La violencia
Señor director:
Como dijo alguien en una columna, aquí la violencia es sin parangón, y a pesar de que ni en nuestra casa estamos seguros, si no tenemos nada que hacer en las calles, lo recomendable es quedarnos en ésta, pues son menores las probabilidades de que un demonio nos desgracie la vida o nos despache al más allá.
Los feminicidios constituyen uno de los fenómenos más preocupantes. Se ha convertido en una especie de pandemia. Hace dos semanas se registró un caso sin precedentes, hubo en un solo día tres reportes de feminicidios.
Esto genera luto. Hay muchos niños y niñas huérfanos, porque un hombre machista, posesivo y quién sabe con cuántas otras manías más, decidió poner fin a su propia vida y llevarse consigo a la madre de sus hijos, quien durante largo tiempo fue su pareja.
En muchos casos, y esto crea mayor desconsuelo, los asesinatos ocurren porque las autoridades no hacen caso a las denuncias de las mujeres. Se querellan y comoquiera las matan. La falta de valores y el machismo, hacen que muchos machos piensen que hay que quererlos en forma obligatoria y convivir con ellos aunque la otra parte no lo desee.
El Ministerio Público, el Despacho de la Primera Dama, el Ministerio de la Mujer, el Ministerio de Educación y el Ministerio de Salud Pública, anuncian acciones coordinadas, pero uno espera que arranquen en un momento y que sean efectivas, lo que no se acaba de ver.

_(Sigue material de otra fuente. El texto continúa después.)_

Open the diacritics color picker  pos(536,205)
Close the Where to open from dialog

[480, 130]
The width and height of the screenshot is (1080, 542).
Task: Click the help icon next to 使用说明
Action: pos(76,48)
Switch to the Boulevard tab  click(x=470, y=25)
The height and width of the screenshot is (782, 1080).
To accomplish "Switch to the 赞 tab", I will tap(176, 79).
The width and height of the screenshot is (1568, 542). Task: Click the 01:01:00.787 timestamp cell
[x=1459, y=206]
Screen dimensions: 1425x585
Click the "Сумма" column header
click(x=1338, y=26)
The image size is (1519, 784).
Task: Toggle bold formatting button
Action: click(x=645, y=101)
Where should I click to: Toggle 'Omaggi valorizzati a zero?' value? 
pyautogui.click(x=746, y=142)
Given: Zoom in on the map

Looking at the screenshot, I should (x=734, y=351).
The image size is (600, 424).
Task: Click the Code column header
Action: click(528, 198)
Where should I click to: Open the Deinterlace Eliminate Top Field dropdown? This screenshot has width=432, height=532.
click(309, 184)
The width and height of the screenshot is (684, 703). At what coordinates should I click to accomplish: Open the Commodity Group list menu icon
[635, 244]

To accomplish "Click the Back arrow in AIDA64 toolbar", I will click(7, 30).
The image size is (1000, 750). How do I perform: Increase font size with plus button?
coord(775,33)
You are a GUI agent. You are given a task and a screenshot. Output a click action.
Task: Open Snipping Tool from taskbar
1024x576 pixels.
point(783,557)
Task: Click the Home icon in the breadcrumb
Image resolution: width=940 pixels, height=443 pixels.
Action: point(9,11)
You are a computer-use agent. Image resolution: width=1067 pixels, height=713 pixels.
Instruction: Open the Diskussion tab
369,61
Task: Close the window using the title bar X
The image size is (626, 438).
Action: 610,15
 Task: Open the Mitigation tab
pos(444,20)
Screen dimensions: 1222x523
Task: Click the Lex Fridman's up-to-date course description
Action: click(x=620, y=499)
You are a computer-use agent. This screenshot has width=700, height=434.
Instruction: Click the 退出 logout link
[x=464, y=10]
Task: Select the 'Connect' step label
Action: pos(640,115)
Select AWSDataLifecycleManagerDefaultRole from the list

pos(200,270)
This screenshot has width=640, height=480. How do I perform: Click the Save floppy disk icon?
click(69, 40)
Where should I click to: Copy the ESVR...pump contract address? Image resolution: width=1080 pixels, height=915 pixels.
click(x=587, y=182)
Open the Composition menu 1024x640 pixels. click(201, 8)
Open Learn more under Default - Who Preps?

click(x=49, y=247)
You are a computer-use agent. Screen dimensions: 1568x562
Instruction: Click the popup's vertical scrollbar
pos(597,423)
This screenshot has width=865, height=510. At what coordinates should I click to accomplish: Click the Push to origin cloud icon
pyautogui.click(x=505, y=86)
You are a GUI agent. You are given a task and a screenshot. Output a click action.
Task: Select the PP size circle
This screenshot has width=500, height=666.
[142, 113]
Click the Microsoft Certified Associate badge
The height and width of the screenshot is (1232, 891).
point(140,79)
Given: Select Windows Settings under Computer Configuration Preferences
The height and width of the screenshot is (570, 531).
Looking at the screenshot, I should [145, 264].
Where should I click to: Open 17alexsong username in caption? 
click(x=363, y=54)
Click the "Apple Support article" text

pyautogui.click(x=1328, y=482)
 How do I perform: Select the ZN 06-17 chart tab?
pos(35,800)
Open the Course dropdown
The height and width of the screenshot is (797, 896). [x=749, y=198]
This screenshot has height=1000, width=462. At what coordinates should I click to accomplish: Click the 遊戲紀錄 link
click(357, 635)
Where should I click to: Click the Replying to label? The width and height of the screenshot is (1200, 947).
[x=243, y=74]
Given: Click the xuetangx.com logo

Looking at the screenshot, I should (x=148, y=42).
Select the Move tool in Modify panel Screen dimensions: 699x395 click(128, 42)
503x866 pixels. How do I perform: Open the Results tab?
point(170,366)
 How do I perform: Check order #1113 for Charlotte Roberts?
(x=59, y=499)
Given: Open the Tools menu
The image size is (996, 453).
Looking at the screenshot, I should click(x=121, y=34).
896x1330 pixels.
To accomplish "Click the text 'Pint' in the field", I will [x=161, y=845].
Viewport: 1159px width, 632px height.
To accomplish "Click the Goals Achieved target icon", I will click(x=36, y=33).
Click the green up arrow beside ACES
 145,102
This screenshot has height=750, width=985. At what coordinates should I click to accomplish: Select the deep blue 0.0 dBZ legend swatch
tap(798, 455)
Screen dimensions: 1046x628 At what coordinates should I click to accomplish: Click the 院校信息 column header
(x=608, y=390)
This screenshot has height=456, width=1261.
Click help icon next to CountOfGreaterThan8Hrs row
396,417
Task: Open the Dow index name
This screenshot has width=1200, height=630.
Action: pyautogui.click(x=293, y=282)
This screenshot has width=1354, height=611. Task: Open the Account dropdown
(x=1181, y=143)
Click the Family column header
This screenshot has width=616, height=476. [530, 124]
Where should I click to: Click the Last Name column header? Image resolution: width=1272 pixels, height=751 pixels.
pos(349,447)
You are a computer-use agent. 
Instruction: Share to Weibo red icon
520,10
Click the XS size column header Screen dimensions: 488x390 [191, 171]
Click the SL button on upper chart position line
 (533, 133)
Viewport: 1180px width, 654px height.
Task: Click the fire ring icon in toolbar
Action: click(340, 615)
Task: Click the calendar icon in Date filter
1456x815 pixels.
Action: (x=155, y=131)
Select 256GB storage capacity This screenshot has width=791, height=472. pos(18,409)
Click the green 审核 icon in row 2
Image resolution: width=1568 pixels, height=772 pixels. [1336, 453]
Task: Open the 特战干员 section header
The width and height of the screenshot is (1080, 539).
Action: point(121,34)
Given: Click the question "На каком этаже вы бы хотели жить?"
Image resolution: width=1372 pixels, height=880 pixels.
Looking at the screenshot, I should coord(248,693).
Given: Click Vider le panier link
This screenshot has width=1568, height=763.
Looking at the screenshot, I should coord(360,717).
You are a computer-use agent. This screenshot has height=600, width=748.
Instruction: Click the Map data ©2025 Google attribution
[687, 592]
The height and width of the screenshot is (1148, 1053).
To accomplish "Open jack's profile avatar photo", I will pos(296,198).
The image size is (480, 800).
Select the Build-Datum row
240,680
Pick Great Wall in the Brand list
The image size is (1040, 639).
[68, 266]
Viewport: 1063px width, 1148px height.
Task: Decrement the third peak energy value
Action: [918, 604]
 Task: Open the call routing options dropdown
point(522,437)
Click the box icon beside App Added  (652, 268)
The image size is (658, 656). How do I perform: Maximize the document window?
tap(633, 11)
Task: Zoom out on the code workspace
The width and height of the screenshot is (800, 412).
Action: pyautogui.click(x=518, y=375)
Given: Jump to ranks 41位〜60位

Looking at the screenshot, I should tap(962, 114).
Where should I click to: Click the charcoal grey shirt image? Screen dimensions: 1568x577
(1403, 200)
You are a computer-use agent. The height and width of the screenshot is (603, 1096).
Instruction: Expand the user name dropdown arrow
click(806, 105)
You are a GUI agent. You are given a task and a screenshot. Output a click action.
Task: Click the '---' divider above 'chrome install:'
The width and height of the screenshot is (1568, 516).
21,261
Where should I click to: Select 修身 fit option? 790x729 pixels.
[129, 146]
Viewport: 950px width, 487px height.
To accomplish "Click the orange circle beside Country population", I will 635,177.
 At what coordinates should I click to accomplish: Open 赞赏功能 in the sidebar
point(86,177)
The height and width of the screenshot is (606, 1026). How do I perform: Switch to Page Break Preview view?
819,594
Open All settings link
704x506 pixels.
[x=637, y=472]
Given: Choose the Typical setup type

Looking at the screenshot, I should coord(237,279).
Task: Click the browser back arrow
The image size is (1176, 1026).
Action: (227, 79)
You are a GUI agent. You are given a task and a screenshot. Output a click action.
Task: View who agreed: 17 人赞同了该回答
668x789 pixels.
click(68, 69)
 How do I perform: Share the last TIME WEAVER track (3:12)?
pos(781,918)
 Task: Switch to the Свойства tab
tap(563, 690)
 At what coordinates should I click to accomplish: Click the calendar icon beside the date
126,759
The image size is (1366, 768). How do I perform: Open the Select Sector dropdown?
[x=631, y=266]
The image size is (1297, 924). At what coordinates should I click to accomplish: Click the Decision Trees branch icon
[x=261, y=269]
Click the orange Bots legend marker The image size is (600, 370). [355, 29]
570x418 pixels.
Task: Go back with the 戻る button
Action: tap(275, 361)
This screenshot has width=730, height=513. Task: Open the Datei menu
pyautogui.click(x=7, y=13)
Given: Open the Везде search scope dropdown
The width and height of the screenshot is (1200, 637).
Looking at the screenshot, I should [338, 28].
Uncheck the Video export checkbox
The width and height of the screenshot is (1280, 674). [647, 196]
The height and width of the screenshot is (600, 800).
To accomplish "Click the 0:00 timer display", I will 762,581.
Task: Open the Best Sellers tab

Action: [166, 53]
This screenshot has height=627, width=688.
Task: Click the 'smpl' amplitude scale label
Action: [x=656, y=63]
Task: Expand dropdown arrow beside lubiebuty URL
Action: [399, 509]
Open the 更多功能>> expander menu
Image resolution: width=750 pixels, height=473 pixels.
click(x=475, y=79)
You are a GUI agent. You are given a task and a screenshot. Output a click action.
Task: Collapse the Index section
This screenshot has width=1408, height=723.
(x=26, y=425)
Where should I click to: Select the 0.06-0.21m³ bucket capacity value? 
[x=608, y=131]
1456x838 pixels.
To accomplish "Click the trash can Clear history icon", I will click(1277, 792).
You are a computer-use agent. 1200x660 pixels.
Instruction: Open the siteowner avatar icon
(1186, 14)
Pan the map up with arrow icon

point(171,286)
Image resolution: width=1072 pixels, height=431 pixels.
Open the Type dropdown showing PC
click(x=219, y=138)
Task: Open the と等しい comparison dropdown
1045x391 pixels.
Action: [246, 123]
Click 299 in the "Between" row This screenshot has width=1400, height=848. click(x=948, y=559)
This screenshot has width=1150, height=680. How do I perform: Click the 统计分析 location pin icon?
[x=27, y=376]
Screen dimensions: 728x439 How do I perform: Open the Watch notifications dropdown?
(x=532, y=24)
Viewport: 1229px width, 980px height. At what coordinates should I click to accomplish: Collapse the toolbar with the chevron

Muchos civiles y militares no califican para portar armas de fuego, y nadie se lo impide. Y con esas armas hacen mucho daño. Las usan a su voluntad y no hay quien le impida hacerlo en contra de su compañera sentimental, o quizás excompañera.
Cuando se dice que las autoridades van a asumir esto como un problema de salud pública, uno se siente animado, pero, de momento, ocurren los asesinatos y vienen las denuncias que revelan que ha habido desamparo.
Es triste ese caso, y hace más grave la tragedia. Es como si uno estuviera en un lugar que no es selva por la abundancia de productos de la naturaleza, pero sí lo es por el comportamiento de quienes quisieron nacer leones.